On 15/03/2017 17:09, Stephen Colebourne wrote:

:
The proposal above only applies at runtime, not when authoring. Given a module:

module foo {
   requires bar;
}

Then the proposal says the requires clause can be satisfied in one of
three ways.
1) a real module on the module path named "bar"
2) a jar file on the module path of any filename with a "Module-Name:
bar" MANIFEST
3) a jar file on the module path with filename "bar.jar"

A developer or build system that downloads bar-1.2.jar from Maven
Central would have to rename it to put it on the module path.
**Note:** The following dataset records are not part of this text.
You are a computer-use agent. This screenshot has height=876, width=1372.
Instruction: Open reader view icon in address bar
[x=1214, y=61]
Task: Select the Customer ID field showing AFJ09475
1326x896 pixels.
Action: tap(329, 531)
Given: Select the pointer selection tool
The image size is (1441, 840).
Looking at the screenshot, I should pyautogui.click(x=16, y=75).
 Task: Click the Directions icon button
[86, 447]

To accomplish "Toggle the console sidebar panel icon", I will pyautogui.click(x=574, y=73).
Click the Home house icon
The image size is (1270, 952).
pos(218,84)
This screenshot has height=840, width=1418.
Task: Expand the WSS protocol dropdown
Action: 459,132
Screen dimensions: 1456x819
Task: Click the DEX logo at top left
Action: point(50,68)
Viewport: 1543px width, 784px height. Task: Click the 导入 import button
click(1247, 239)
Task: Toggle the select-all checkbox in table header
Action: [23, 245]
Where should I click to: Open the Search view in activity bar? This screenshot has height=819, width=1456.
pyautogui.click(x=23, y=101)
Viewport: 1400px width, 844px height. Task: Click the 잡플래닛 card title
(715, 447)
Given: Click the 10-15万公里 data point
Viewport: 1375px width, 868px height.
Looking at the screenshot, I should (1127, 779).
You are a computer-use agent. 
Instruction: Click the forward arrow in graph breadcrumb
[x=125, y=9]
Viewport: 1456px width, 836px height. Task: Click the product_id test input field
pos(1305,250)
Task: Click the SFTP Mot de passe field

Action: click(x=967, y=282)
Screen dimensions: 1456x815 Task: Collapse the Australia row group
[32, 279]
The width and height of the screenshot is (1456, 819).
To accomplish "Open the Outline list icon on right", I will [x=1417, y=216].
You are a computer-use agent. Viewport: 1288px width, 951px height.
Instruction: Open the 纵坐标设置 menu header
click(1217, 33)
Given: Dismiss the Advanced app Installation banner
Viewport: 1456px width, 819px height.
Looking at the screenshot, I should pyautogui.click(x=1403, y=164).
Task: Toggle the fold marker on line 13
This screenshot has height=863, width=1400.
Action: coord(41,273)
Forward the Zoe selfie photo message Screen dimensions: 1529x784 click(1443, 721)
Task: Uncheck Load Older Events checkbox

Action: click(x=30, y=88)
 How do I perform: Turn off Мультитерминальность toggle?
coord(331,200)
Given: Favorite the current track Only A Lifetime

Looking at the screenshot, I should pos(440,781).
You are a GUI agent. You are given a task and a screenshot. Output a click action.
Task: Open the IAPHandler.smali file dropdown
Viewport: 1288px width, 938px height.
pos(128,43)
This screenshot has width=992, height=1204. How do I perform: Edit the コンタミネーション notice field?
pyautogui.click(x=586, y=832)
Reading your response, I can only assume that you are thinknig of a
case where a developer simply moves from the classpath to the module
path for their whole application without writring any module-info
files. That seems like a daft use case to me - just stick with the
classpath. The use case that automatic modules are supposed to handle
is where your application or library is modularized, and depends
directly or indirectly on a jar file that has not yet been
modularized. In this use case, renaming the jar file to match the
module name is perfectly reasonable.
This is the consumer choosing a module name for a library that they don't maintain and renaming that library to match (you are writing the `requires X` before X exists). All I'm saying is that the library maintainer should be the one that chooses the module name. In its absence then deriving the name from from the library gives you a stable name in the short term.

As regarding someone moving all JAR files from the class path to the module path then I wasn't specifically thinking about that but I'm sure people will try this. Split package issues is probably the biggest concern with doing that.